Film leads to distubring place

Ariel Schulman and Henry Joost like to film everything they do, just in case. These days, you never know when you’ll stumble onto a clip that’ll make you the toast of the internet for 15 minutes.

“We’re compulsive chroniclers” explained Schulman, who admits to having folders full of footage of his brother Nev leaning back in a chair in their office because “one of these days he’s going to fall and I might want to build a video around it.”

That instinct lead to their debut feature Catfish about Nev’s odd online relationship with a family that led to an in person meeting with disastrous and distressing results. Revealing more would be unfair, but the digital documentary caused a stir at Sundance and the obvious joke is that it could do for Facebook what Psycho did for showers.

Schulman and Joost filmed every moment of the online affair hoping that they’d make “a short film about a little friendship that started online between a painter and a photographer.” They ended up with something far more complex and disturbing, but admirably continued chronicling every moment from Nev’s first awkward phone call with his mysterious online admirer on. Joost admitted to only missing, “a great fight that Ariel and Nev had afterwards that I sort of wish I’d filmed, but it’s probably better that I didn’t because someone would have broken my wrist.”

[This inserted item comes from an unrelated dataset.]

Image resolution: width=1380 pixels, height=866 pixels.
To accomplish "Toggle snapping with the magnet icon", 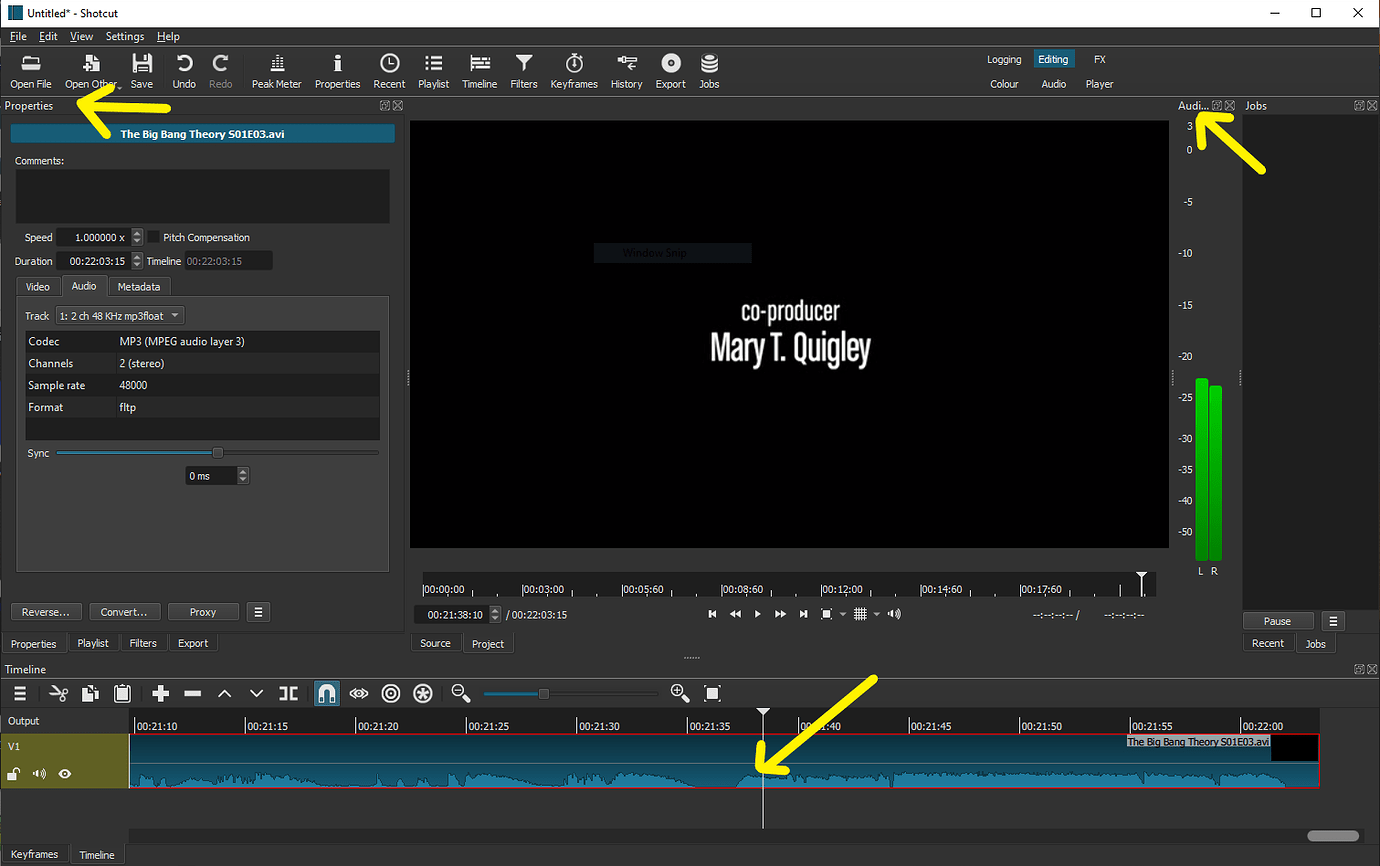I will [327, 693].
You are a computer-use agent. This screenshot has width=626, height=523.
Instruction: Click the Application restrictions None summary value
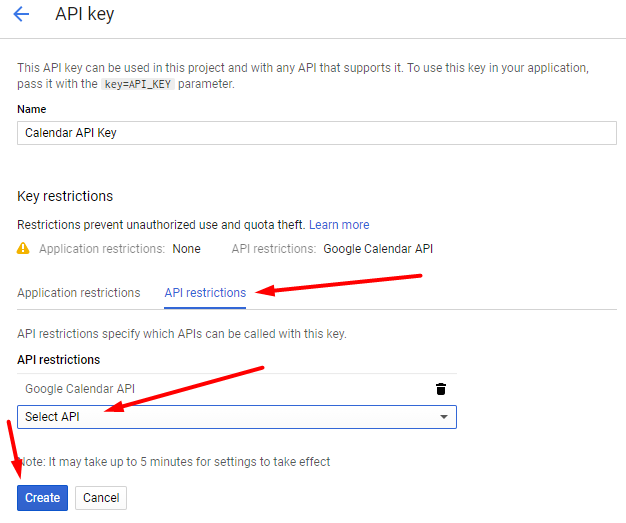click(186, 249)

The close friendship between Ariel, Henry, and Nev managed to survive the ordeal of shooting and now they have possibly the first cautionary tale of the Facebook age. The film’s “star” Nev has found that audiences “are immediately familiar with me after seeing the movie and come up and say, “oh my god Nev, I’ve got to tell you something.’” As a result the filmmakers have been inundated with similar tales of online deception. “These stories are happening all over the place, but they’re just not getting caught on film,” said Ariel.

As to what the team have planned next now that they’ve broken into the world of professional filmmaking, Ariel joked, “We’ll probably just film Nev every one in a while and hope for the best.”